Tano, P., Dayan, P., & Pouget, A. (in press). A local temporal difference code for distributional reinforcement learning. In Thirty-fourth Conference on Neural Information Processing Systems (NeurIPS 2020).


Cite as: http://hdl.handle.net/21.11116/0000-0007-34C1-4
Abstract
Recent theoretical and experimental results suggest that the dopamine system implements distributional temporal difference backups, allowing learning of the entire distributions of the long-run values of states rather than just their expected values. However, the distributional codes explored so far rely on a complex imputation step which crucially relies on spatial non-locality: in order to compute reward prediction errors, units must know not only their own state but also the states of the other units.
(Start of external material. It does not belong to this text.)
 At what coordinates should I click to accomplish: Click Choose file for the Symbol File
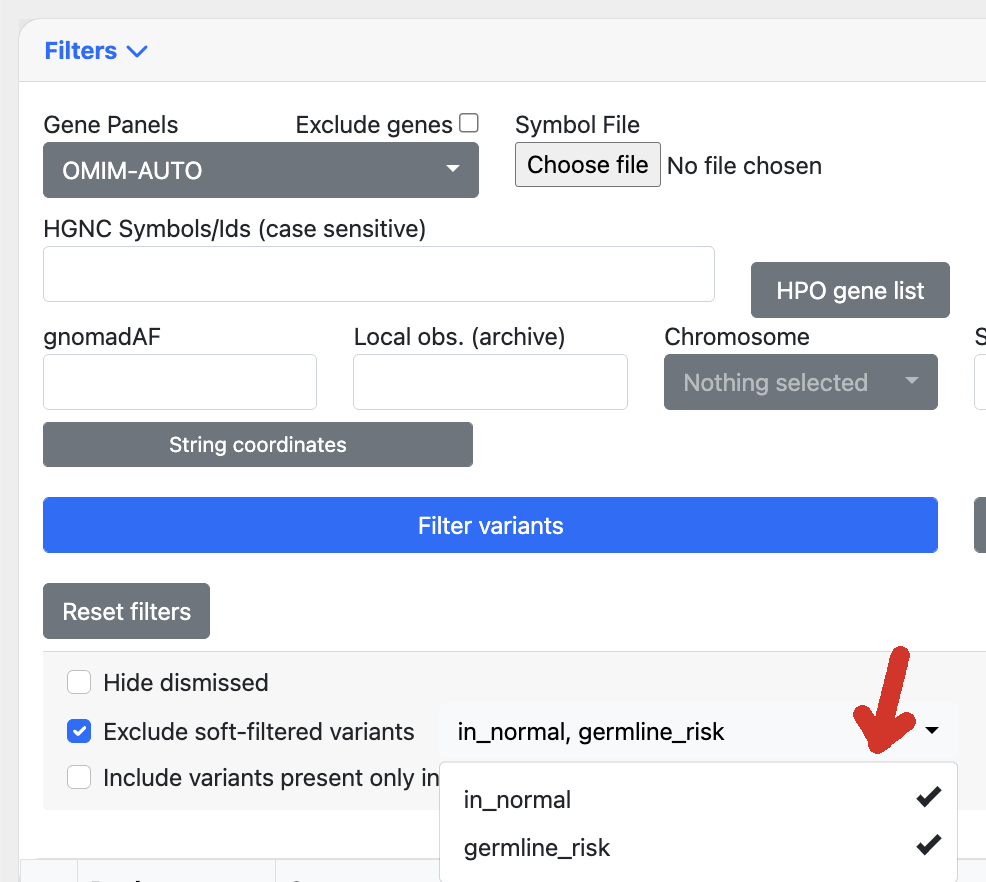pyautogui.click(x=587, y=164)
It is far from clear how these steps could be implemented in realistic neural circuits. Here, we propose a local temporal difference code for distributional reinforcement learning that is representationally powerful and computationally straightforward. The code decomposes value distributions and prediction errors across three completely separated dimensions: reward magnitude (related to distributional quantiles), time horizon (related to eligibility traces) and temporal discounting (related to the Laplace transform of future immediate rewards). Besides lending itself to a local learning rule, the decomposition can be exploited by model-based computations, for instance allowing immediate adjustments to changing horizons or discount factors. Finally, we show that our code can be computed linearly from an ensemble of successor representations with multiple temporal discounts which, according to a recent proposal, might be implemented in the hippocampus.